If there is one thing I've learned - CONFLICT IS INEVITABLE! It's going to happen. Even if you win the lotto, buy a secluded paradise island and retire there to a life of hermit luxury, there will still be conflict in your life. The very instant you get bored the first time, or second guess your choice to be a hermit, you have taken a step towards a conflicted heart. The minute you start to remember your mistakes, berate yourself for behaviors and deeds not well done, you reflect the condition of your conflicted heart. Then of course, there are those revenge thoughts we all get...you know the ones....you are alone, it's quiet, and "so and so" pops into your head; you start to rehash and reinvent every single thing they ever did to hurt you, until you are worked up into a spiral of resentment and loathing...you even start to rehearse the ultimate put down speech. My point being, it seems to me that in order to be the kind of person who does conflict well, with grace, mercy, strength, integrity, and humility...we must first come to terms with our own hearts. We must first know who we are; what motivates us, and be honest about that. We must take the proverbial "look in the mirror", and see the telltale "beam in our own eye". If we are unable to do this, and instead, are all about face saving, or avoiding humility or the feeling of loosing, then we will never learn to do conflict well.
So, back to basics. When in a conflict, stop, look, listen. But not at the person you are in conflict with...STOP, LOOK, LISTEN AT AND TO YOURSELF
Stop...what you are doing, what you are saying and what you are demanding.

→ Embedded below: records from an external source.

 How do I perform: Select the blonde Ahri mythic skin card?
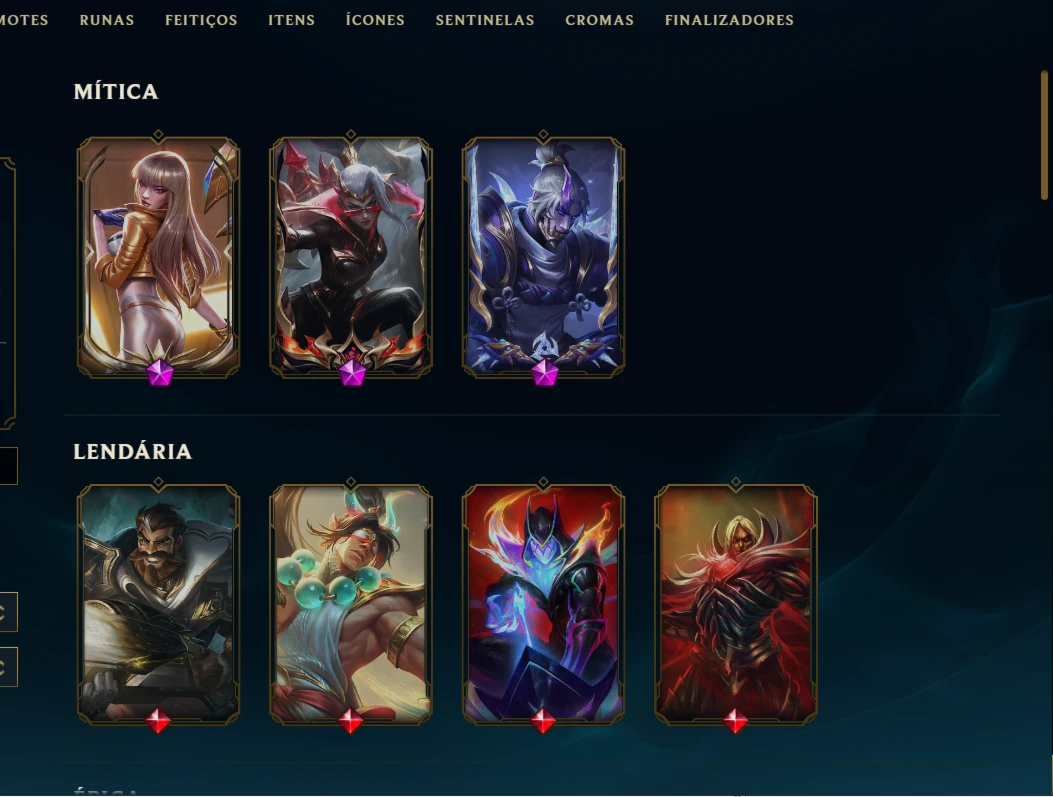pos(158,256)
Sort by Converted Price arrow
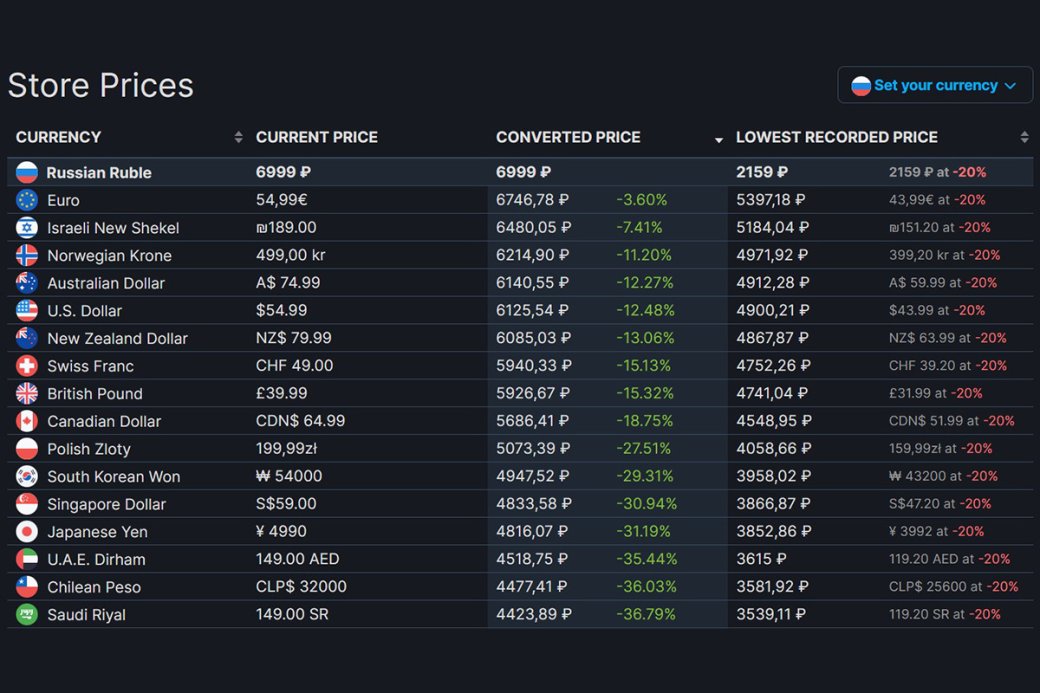This screenshot has width=1040, height=693. tap(718, 140)
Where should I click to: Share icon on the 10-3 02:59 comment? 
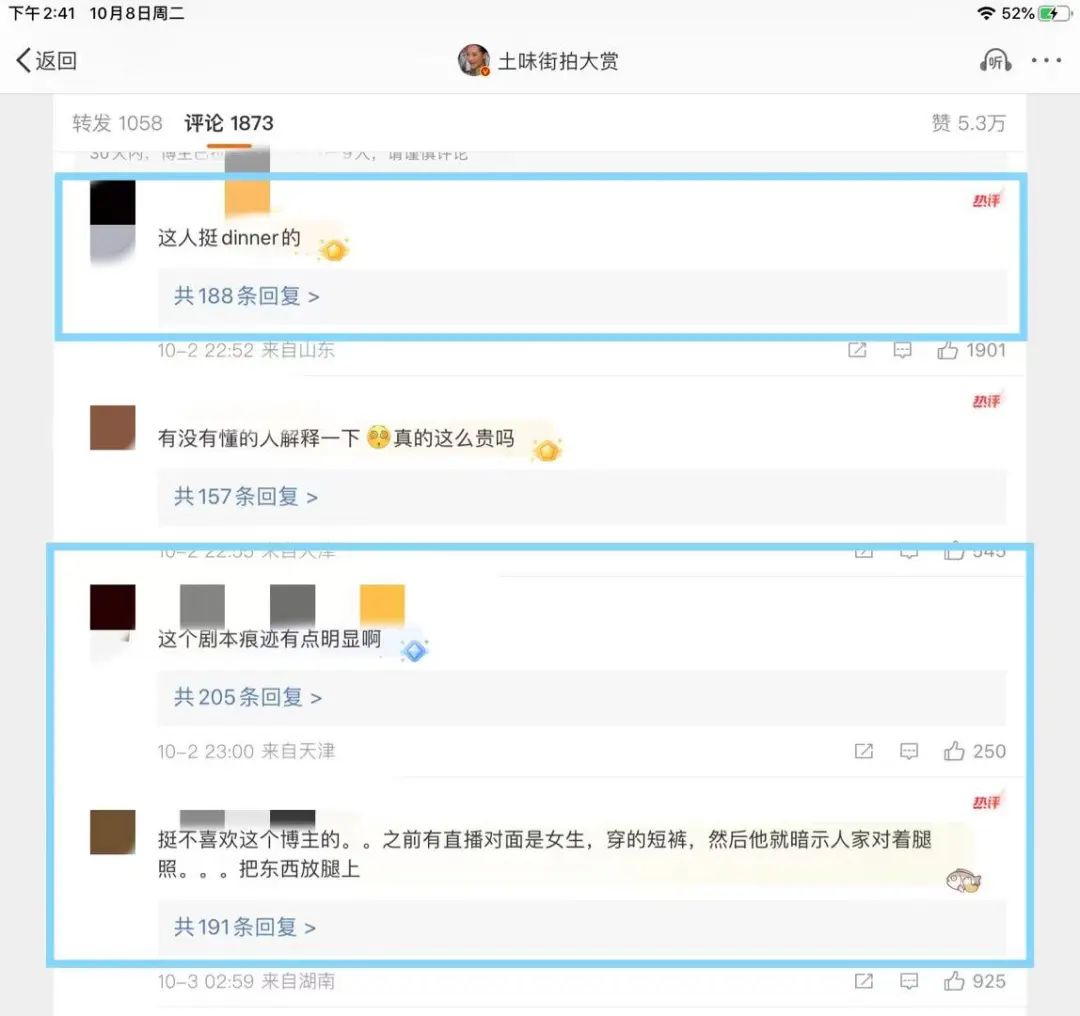point(864,982)
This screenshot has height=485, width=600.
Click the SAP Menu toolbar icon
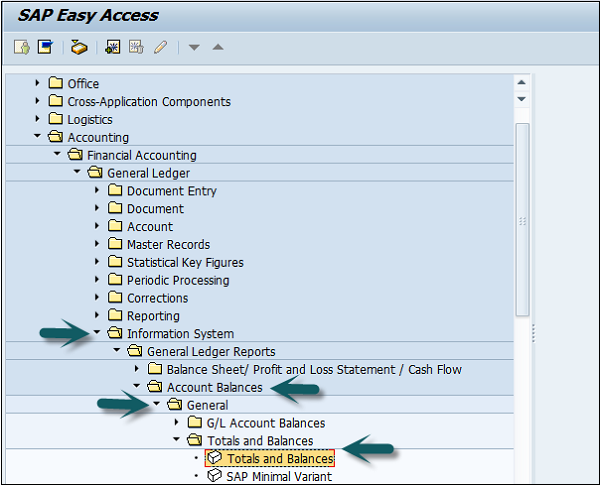[44, 47]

Look...at your self...your concerns, hopes, expectations, assumptions, priorities, beliefs, fears, values...ask, are they legitimate? Look to see what is in your eye? What are you so focused on getting/winning, that you are blind to possibility?

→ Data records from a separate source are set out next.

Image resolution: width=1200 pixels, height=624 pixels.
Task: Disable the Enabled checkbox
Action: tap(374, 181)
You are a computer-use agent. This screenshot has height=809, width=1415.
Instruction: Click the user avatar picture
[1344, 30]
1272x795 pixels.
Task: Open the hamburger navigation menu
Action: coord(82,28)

Listen....to your inner voice...and if that inner voice is skewed by messages of selfishness or entitlement, then ask to hear God's still small voice, and get quiet and listen...is your inner voice, or His still small voice trying to tell you something, maybe even something you don't want to hear, something about your motives, your tactics, your attitude, your demands, perhaps?
After you have a done an honest "stop, look and listen", then you have the grace to stop, look and listen to the other person as well. Their concerns, hopes, expectations, assumptions, priorities, beliefs, fears and values are just as valid as your own, and hopefully, with both of you taking the time to stop, look and listen, you will find your common ground.